REQUIRED TASK —
Write the next part of the passage on the heavenly sanctuary and typology, continuing on from its final sentence.

PAGE EXCERPT —
====

Of course, I hasten to add that no evangelical pushes these ideas to their limits. I am not accusing Kline or any of his followers of gnosticism, but I do believe we see in this way of thinking a gnostic tendency, a tendency to downplay the reality of history, of cause and effect, of the impact of the sanctuary on the world. In Biblical perspective, the location of the sanctuary (sacred space/time) in the world meant the impact of the sanctuary on the world.
The ascension of Christ to heaven and the relocation of the sanctuary into heaven did not reduce that impact, but strengthened it. This is for two reasons. First, being in heaven, the sanctuary is now readily accessible by all persons anywhere in the world. Second, the continual streaming forth of the Holy Spirit from the heavenly sanctuary provides a far more powerful impact than was ever felt in the Old Creation.
"Thy will be done on earth, as it is in heaven" is part of the Lord's Prayer. In Biblical theology, the principle that heaven impacts the earth and imprints heavenly principles on the earth is called typology. In the Old Creation, the earthly sanctuary typologically imprinted heavenly principles on the world beyond its borders. In the New Creation, the far more powerful heavenly sanctuary typologically imprints heavenly principles on the earth through the streaming forth of the Spirit of life, power, and knowledge.

====

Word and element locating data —

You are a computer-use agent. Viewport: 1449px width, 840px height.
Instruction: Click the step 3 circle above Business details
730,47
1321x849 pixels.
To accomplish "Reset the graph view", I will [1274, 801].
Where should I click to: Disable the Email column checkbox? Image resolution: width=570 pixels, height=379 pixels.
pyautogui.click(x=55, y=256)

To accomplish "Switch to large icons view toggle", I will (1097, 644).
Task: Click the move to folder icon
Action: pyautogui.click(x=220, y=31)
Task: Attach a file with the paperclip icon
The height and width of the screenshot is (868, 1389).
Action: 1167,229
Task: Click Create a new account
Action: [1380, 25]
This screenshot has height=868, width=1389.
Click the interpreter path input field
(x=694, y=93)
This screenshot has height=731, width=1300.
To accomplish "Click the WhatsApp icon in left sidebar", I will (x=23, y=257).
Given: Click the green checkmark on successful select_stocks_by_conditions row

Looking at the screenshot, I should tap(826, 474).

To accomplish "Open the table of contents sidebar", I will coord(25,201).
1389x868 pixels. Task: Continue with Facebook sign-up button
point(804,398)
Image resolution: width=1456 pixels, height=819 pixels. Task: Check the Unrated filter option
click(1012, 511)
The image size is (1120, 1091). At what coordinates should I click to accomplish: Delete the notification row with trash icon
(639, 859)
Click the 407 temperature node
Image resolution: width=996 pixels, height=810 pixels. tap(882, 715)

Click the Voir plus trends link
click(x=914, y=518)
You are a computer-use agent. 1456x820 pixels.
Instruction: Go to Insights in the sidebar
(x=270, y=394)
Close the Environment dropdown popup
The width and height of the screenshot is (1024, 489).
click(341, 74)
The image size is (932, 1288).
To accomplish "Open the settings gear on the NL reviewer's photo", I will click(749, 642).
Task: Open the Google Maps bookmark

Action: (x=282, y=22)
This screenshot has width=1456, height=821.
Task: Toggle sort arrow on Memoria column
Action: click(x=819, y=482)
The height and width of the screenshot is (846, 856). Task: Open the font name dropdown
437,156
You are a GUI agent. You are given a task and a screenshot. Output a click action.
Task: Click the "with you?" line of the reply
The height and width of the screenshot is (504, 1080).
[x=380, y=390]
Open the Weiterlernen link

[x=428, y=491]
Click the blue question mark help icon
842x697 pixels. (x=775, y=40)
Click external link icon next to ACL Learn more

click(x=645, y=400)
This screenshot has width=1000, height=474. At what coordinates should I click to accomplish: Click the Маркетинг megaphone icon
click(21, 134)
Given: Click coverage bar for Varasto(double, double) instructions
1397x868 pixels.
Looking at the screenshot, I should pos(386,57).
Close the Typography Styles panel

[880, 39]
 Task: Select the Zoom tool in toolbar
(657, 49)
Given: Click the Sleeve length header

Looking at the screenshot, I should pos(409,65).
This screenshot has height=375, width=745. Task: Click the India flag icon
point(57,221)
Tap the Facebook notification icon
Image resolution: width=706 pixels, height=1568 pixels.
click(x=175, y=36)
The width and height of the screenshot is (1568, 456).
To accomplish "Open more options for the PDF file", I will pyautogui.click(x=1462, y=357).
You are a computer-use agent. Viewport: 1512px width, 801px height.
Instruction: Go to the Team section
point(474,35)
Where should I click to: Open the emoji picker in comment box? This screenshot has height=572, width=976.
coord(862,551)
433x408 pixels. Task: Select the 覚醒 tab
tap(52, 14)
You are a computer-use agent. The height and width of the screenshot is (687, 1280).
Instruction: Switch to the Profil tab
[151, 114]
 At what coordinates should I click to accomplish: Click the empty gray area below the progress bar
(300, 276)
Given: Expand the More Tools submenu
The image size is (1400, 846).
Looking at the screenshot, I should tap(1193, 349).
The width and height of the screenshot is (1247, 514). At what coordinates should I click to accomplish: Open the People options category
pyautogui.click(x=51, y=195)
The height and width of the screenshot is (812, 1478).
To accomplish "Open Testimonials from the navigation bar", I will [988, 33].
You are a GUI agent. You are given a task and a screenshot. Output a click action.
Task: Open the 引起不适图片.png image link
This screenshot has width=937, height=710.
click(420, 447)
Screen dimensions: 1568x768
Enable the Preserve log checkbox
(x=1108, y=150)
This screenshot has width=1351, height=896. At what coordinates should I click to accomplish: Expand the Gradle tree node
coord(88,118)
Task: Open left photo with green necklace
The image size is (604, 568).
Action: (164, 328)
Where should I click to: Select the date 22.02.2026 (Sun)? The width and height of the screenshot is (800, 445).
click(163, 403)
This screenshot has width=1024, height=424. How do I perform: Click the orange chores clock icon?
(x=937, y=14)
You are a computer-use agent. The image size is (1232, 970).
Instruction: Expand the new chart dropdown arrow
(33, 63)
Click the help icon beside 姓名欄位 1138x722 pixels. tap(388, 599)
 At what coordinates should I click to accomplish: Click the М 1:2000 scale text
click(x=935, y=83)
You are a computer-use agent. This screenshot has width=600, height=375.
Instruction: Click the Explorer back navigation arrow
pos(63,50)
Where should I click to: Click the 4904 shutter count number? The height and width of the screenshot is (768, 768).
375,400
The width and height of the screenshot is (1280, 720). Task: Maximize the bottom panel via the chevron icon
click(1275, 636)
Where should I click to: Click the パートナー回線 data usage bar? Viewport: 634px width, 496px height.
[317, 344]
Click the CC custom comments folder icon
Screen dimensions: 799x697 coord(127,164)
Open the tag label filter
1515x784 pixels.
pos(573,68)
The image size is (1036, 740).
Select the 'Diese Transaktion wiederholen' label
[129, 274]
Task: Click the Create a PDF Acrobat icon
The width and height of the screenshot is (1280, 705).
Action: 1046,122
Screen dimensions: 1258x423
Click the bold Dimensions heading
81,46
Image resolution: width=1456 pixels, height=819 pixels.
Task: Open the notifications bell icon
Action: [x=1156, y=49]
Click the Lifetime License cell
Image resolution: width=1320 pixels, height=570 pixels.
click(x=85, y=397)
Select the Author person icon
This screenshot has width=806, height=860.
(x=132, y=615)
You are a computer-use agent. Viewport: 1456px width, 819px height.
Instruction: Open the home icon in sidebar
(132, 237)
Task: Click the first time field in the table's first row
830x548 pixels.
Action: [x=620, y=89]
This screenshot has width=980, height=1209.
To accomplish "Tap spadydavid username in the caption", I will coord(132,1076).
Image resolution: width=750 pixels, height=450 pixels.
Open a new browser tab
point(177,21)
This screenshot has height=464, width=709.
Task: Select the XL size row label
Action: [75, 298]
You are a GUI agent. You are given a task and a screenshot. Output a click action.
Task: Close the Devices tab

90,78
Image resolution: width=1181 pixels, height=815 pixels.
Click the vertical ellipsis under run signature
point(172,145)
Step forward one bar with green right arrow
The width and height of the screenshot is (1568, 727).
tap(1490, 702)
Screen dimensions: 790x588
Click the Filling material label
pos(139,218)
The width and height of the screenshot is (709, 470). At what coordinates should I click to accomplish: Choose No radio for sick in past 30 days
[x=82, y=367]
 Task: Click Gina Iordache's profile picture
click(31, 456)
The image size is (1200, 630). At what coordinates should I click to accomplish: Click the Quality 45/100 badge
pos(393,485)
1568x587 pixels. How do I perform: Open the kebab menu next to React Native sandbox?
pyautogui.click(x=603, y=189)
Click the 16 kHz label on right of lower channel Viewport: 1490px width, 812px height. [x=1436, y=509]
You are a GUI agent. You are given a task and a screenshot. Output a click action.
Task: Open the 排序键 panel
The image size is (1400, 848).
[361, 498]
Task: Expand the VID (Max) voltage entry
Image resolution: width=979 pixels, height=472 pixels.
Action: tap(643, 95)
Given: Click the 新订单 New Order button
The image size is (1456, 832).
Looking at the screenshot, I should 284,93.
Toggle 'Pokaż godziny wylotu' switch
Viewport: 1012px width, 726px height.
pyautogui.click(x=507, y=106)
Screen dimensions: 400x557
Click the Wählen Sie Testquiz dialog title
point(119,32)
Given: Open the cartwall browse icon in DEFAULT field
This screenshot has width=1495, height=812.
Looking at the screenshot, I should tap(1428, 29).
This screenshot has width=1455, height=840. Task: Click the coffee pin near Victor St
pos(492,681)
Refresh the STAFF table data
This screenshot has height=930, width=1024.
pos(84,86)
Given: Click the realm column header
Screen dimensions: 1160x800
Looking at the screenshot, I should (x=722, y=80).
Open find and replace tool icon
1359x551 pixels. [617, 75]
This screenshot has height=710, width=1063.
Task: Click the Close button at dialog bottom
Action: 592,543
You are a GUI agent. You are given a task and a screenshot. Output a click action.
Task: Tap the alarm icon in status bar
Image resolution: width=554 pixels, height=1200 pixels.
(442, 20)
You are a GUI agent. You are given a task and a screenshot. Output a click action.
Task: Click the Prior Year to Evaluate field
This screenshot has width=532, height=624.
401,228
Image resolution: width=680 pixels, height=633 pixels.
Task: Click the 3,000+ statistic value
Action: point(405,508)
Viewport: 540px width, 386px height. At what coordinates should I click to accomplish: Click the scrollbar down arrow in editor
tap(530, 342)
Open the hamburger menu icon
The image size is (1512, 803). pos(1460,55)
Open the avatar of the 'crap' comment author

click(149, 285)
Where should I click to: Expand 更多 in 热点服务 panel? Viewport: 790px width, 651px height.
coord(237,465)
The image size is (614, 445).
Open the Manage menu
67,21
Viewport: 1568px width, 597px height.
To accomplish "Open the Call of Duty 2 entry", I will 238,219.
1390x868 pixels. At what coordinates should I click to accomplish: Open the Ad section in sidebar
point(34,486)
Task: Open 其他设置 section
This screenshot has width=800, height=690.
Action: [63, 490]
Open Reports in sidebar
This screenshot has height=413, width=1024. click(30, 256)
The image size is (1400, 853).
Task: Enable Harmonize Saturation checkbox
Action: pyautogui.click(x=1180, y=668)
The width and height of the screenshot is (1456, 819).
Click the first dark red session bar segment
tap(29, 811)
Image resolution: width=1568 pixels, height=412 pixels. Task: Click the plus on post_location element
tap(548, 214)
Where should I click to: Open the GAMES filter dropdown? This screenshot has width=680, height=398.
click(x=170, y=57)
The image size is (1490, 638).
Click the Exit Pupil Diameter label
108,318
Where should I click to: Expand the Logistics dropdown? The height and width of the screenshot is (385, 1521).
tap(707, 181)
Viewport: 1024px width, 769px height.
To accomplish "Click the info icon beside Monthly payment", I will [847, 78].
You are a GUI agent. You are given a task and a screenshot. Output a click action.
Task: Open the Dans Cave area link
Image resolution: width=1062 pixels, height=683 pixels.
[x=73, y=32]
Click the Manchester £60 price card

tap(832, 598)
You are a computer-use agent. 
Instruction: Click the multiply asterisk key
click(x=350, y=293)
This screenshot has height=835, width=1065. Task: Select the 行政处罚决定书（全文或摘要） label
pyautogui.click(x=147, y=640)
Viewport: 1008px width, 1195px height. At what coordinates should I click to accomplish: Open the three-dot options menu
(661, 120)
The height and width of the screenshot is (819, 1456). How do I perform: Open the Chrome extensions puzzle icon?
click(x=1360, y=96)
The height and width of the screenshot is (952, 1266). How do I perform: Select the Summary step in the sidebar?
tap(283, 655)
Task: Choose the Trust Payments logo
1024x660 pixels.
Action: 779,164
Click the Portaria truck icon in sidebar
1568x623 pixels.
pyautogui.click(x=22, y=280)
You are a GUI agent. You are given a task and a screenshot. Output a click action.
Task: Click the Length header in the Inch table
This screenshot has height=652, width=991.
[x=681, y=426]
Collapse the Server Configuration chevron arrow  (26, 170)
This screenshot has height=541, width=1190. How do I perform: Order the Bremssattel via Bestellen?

====

RESULT OF THIS EXERCISE —
The modern gnostic tendency tends to separate the sanctuary from the world. This is not new: the nature/grace separation of Medieval theology had the same effect. This separation has had tremendous effects on liturgics, since worshippers no longer have any sense of moving into a Spirit-created sanctuary and then back out again into the world. It has had tremendous effects on worldview, since Christians do not see their movement back into the world as one of dynamically carrying forth the impact of holiness into all of life. It has had tremendous effects on theology, as the themes of glorification and transfiguration are almost completely ignored. It has had tremendous effects on exegesis, as the principle of typology of the progressive impact and imprint of sacred time and space (persons) on the world is not recognized. And it means that Biblical chronology is regarded as unimportant.
Biblical religion, however, is not an ideology. It is not the legalistic ideology of the Pharisees, the political ideology of the Zealot, or the contemplative ideology of the Gnostic. Biblical religion, rather, is the gift of the Kingdom, a new life in a new world. That gift and that life have come in history as an historical event, measurable in chronological clock-time, the only time there is. For this reason, chronology is of paramount importance in the recovery of the true faith from the influence of gnosticism.
1. The concept of uncleaness only pertains to the persons and spaces that are clean. Under the Sinaitic covenant, the world outside the clean realm of Isreal is the gentile world which is neither clean nor unclean. We are calling it "profane" in this chapter.